» **GIVEN RECORDS**:
◆ ◆ ◆
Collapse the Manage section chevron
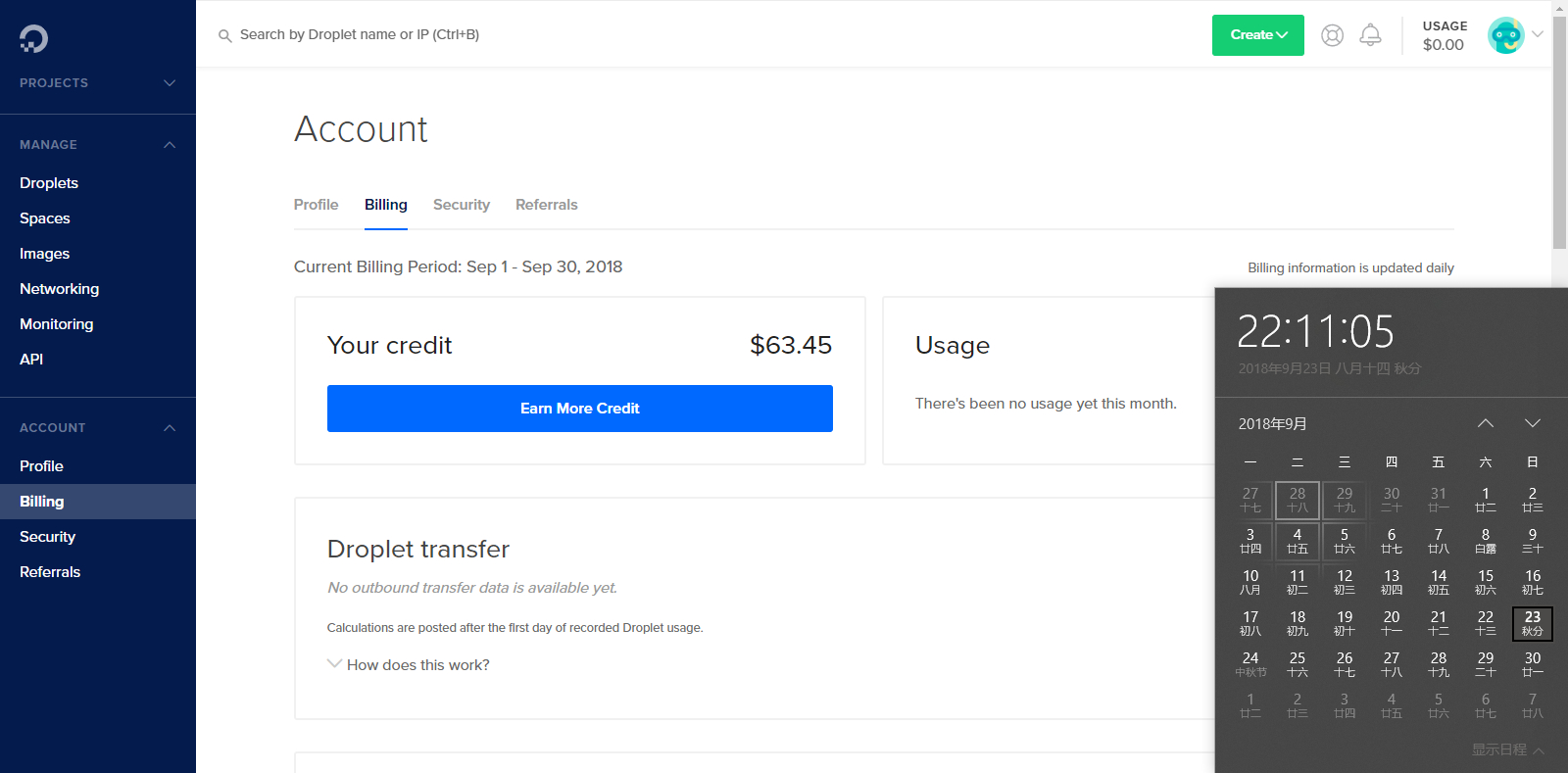 click(170, 145)
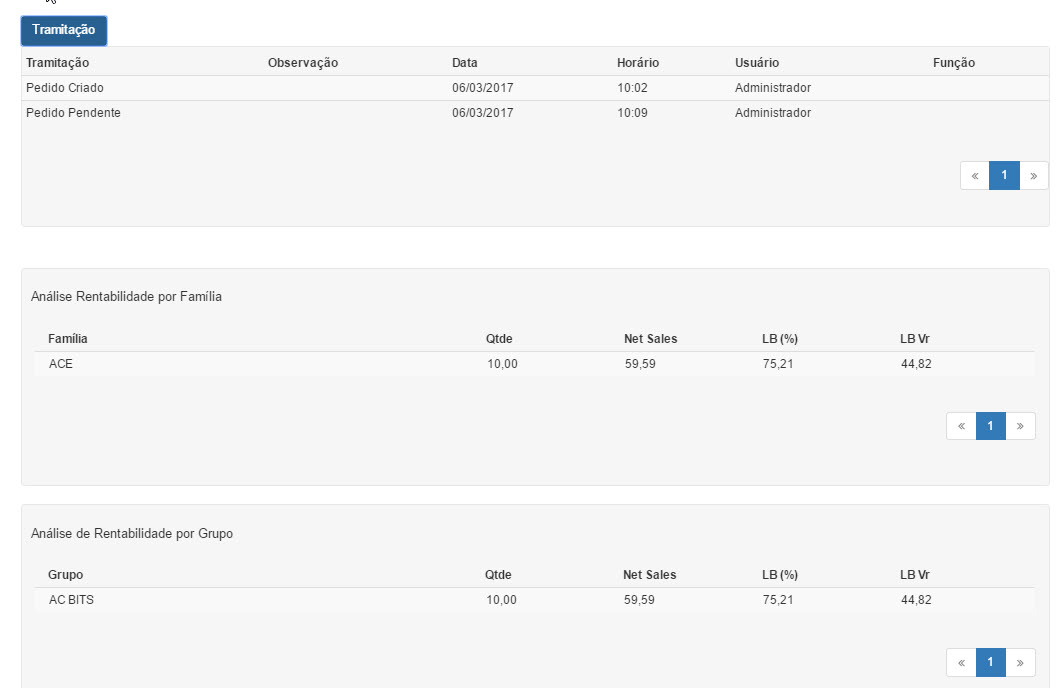Select page 1 in Grupo pagination
Viewport: 1064px width, 688px height.
[x=991, y=662]
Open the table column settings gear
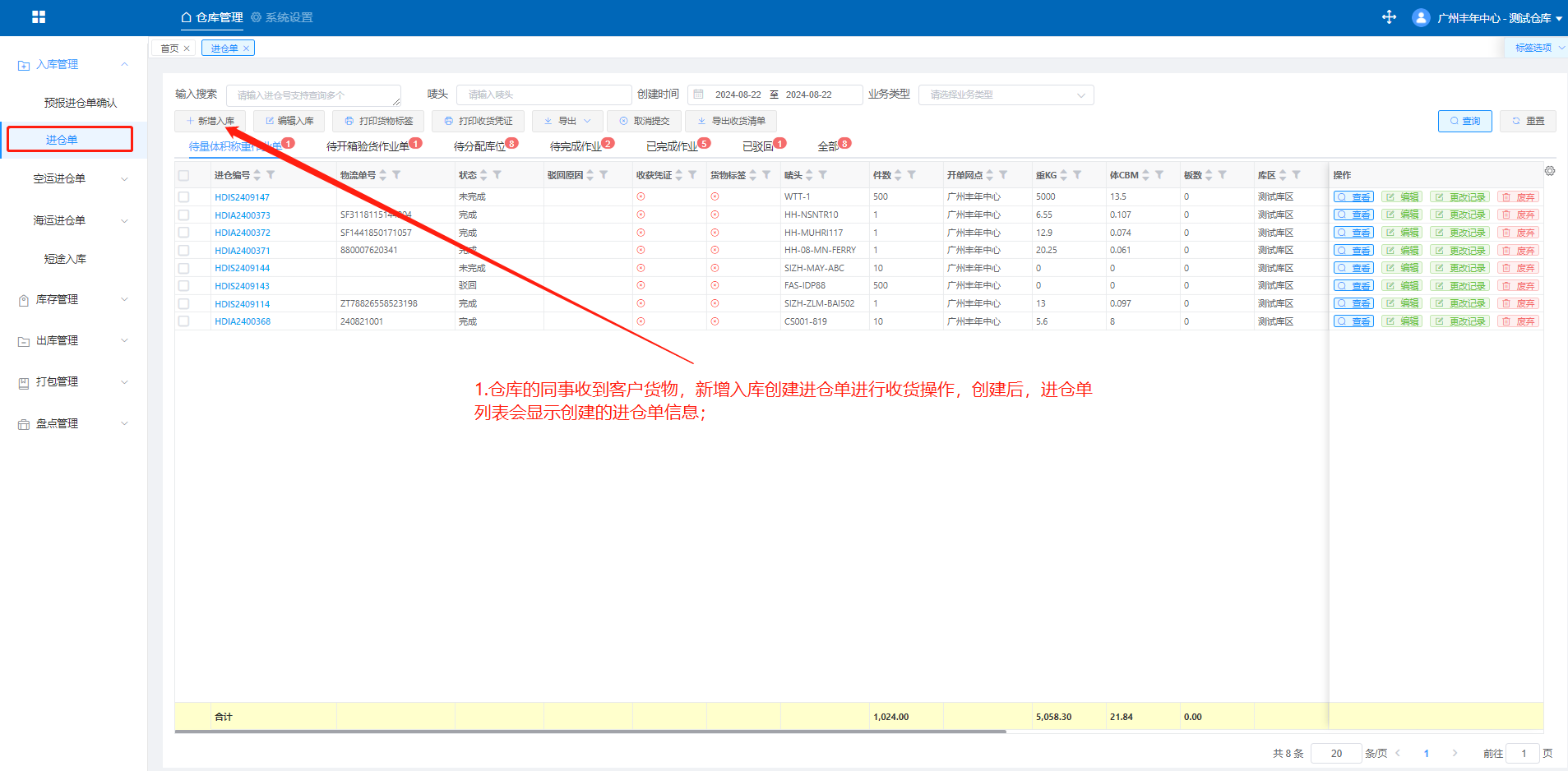The width and height of the screenshot is (1568, 771). (1549, 171)
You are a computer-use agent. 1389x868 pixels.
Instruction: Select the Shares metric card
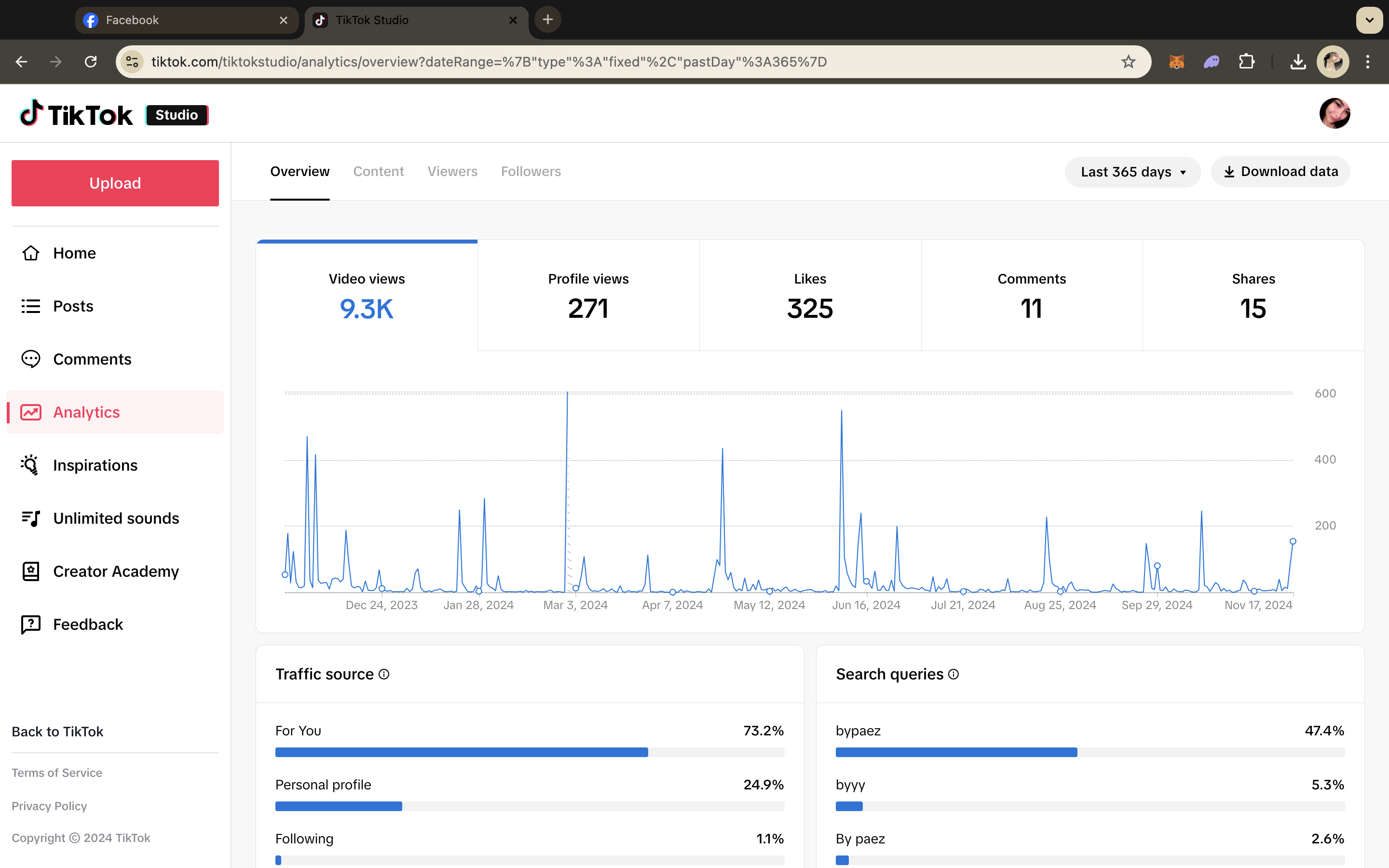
◆ ◆ ◆
» **THE PROBLEM**: Render all of the data above as a JSON list of strings, one string per line, with blank lines left out. Omit the pictures.

» **WRITTEN RESPONSE**:
[
  "Collapse the Manage section chevron",
  " click(170, 145)",
  "Select page 1 in Grupo pagination",
  "Viewport: 1064px width, 688px height.",
  "[x=991, y=662]",
  "Open the table column settings gear",
  "The width and height of the screenshot is (1568, 771). (1549, 171)",
  "You are a computer-use agent. 1389x868 pixels.",
  "Instruction: Select the Shares metric card"
]